SELECTED PASSAGE

= = = = =

Saturday, April 27, 2024

Islamism Driving British Political Tumult and Violence, Politicians Warn

ResearchIn-Depth AnalysisIslamism Driving British Political Tumult and Violence, Politicians Warn

As an anti-Israel slogan flickered up and down London’s Big Ben and Parliament on February 21, a vote calling for a Gaza ceasefire inside the House of Commons had descended into chaos.

The speaker of the House of Commons, who is sworn to provide nonpartisan oversight of parliament, backtracked on a promise to grant Britain’s third largest party, the Scottish National Party (SNP), a vote on a Gaza ceasefire, following the defeat of the first one last November by 294 votes to 125. The speaker flouted parliamentary protocol to select a Labour Party amendment for consideration instead.

= = = = =

DATA SHOWN
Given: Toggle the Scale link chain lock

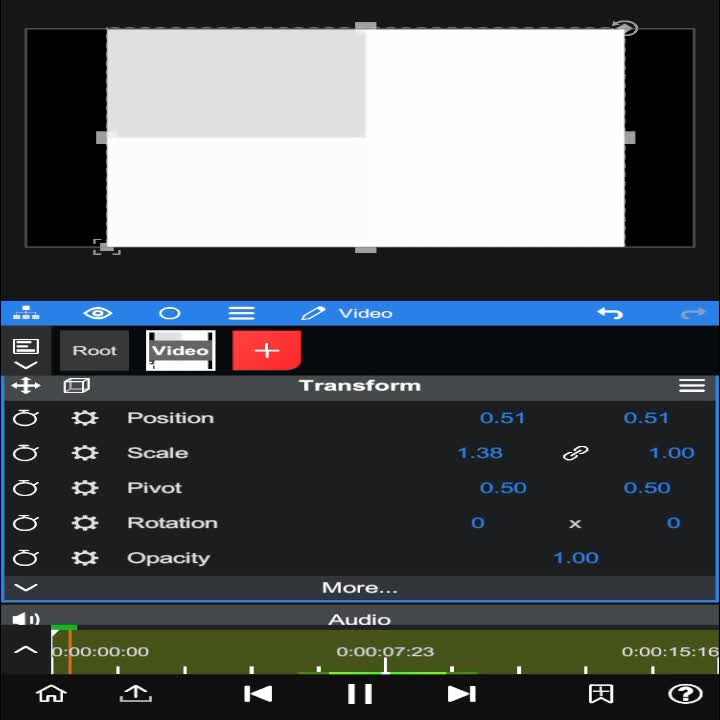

= = = = =

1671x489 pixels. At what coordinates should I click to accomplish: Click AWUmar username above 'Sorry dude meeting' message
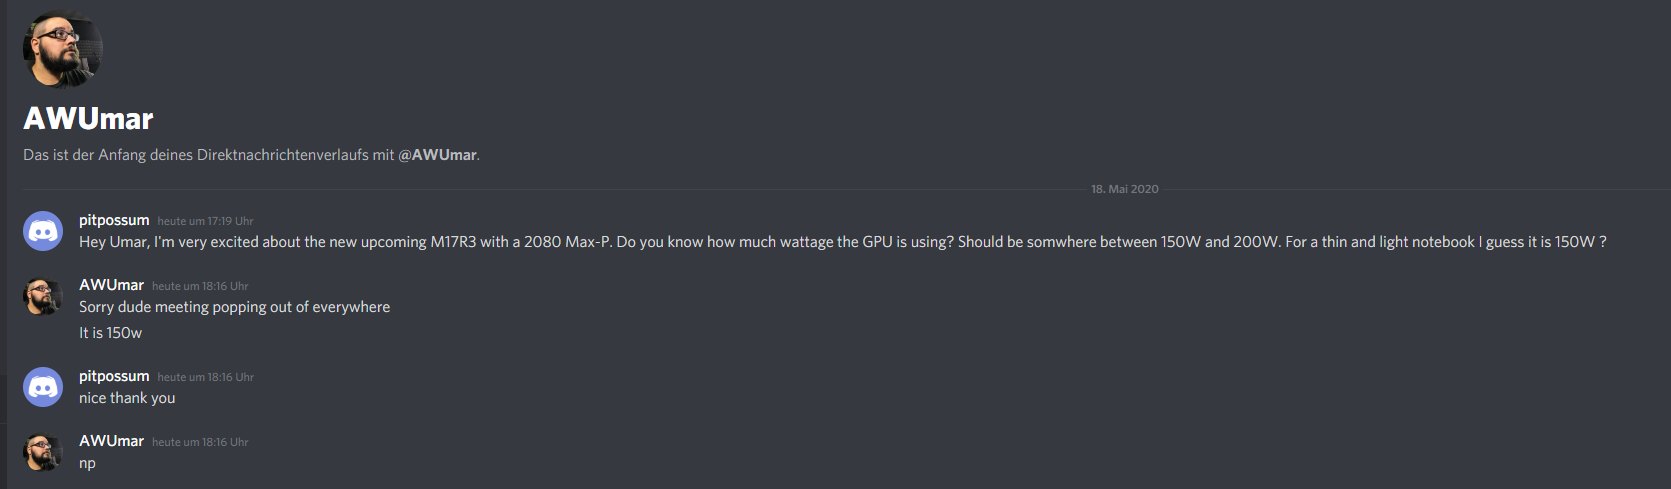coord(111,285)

= = = = =

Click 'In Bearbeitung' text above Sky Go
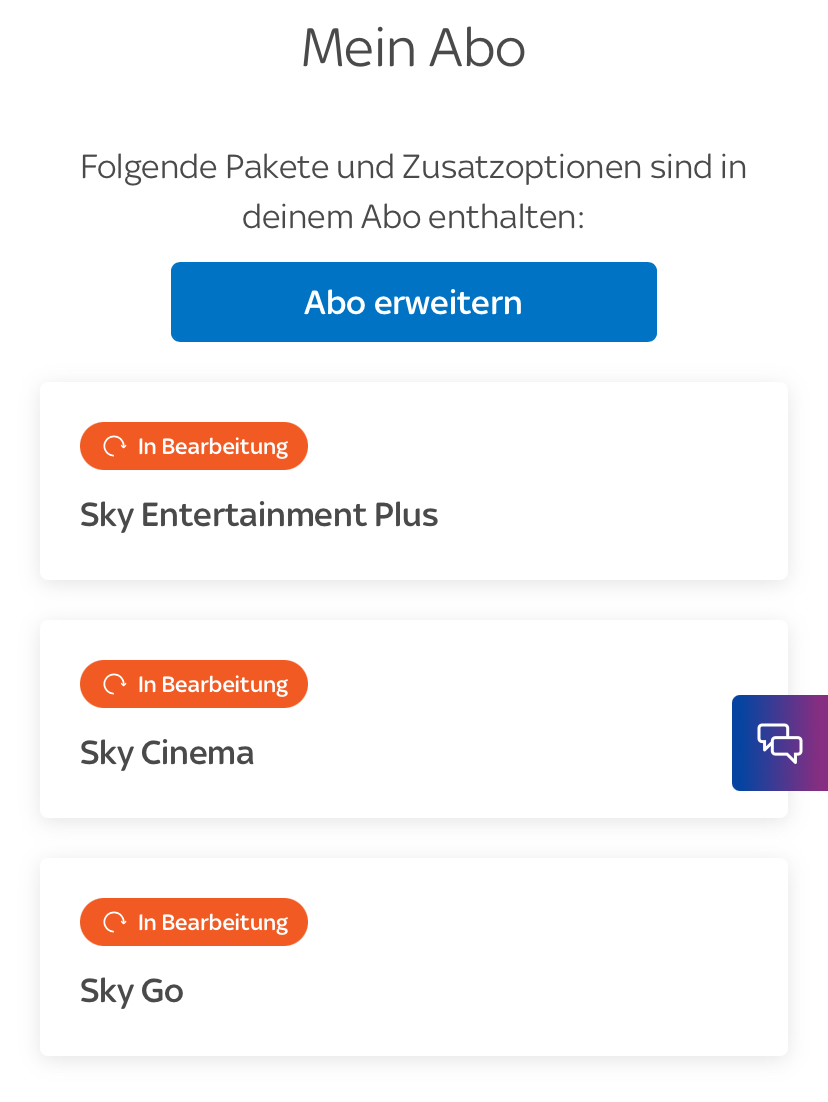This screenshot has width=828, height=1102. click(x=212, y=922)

= = = = =

THINGS TO DO
- a) In the article on British political tumult, what was the vote count when the first Gaza ceasefire vote was defeated last November?
- b) From the article on British political tumult, reproduce everything from "As an anti-Israel" down to "for consideration instead.".

FINAL ANSWERS
- a) 294 votes to 125

- b)
As an anti-Israel slogan flickered up and down London’s Big Ben and Parliament on February 21, a vote calling for a Gaza ceasefire inside the House of Commons had descended into chaos.

The speaker of the House of Commons, who is sworn to provide nonpartisan oversight of parliament, backtracked on a promise to grant Britain’s third largest party, the Scottish National Party (SNP), a vote on a Gaza ceasefire, following the defeat of the first one last November by 294 votes to 125. The speaker flouted parliamentary protocol to select a Labour Party amendment for consideration instead.